JEE Advanced 2023 Paper 2 · Q12 · Solutions & Colligative Properties

Question

$50$ mL of $0.2$ molal urea solution (density $= 1.012$ g·mL$^{-1}$ at $300$ K) is mixed with $250$ mL of a solution containing $0.06$ g of urea. Both solutions were prepared in the same solvent. The osmotic pressure (in Torr) of the resulting solution at $300$ K is ___. [Molar mass urea $= 60$ g·mol$^{-1}$; $R = 62$ L·Torr·K$^{-1}$·mol$^{-1}$. Assume $\Delta H_{	ext{mix}} = \Delta V_{	ext{mix}} = 0$]

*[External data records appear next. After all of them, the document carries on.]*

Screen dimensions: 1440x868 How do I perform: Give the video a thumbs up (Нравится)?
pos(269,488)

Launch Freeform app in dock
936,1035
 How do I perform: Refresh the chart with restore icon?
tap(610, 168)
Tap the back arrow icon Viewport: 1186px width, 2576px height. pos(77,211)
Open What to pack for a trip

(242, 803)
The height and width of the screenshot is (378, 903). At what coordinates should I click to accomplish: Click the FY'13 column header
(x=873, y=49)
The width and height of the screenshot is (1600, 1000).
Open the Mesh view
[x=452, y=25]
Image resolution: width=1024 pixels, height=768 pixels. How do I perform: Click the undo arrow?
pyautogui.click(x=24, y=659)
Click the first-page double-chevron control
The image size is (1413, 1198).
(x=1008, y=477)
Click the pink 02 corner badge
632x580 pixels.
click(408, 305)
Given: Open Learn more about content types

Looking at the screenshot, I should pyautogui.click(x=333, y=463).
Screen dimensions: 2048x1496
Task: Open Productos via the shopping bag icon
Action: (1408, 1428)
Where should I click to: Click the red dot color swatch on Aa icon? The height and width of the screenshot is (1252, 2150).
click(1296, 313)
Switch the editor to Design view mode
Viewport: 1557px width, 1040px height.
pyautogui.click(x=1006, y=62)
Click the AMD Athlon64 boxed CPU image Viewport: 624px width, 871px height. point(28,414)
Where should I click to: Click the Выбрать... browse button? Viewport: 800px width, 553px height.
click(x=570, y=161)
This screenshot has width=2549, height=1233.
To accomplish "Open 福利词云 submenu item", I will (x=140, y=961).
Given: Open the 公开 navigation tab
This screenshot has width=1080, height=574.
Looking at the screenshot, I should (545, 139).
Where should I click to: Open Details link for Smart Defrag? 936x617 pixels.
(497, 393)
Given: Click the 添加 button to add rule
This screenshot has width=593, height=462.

SolveKar AI · Accepted Answer

Solution 1 mass = $50\cdot 1.012 = 50.6$ g. From $0.2$ molal: per kg solvent has $0.2$ mol urea. Let $x$ = mass urea, $50.6 - x$ = mass solvent. Then $x/60 \cdot 1000/(50.6-x) = 0.2 \Rightarrow x \approx 0.6$ g (about $0.01$ mol urea). Solution 2: $0.06$ g $= 0.001$ mol urea. Total moles urea = $0.011$. Total volume (assuming additive) ≈ $50 + 250 = 300$ mL = $0.3$ L. Osmotic pressure $\pi = (n/V)RT = (0.011/0.3)(62)(300) = (0.011/0.3)\cdot 18600 = 682$ Torr.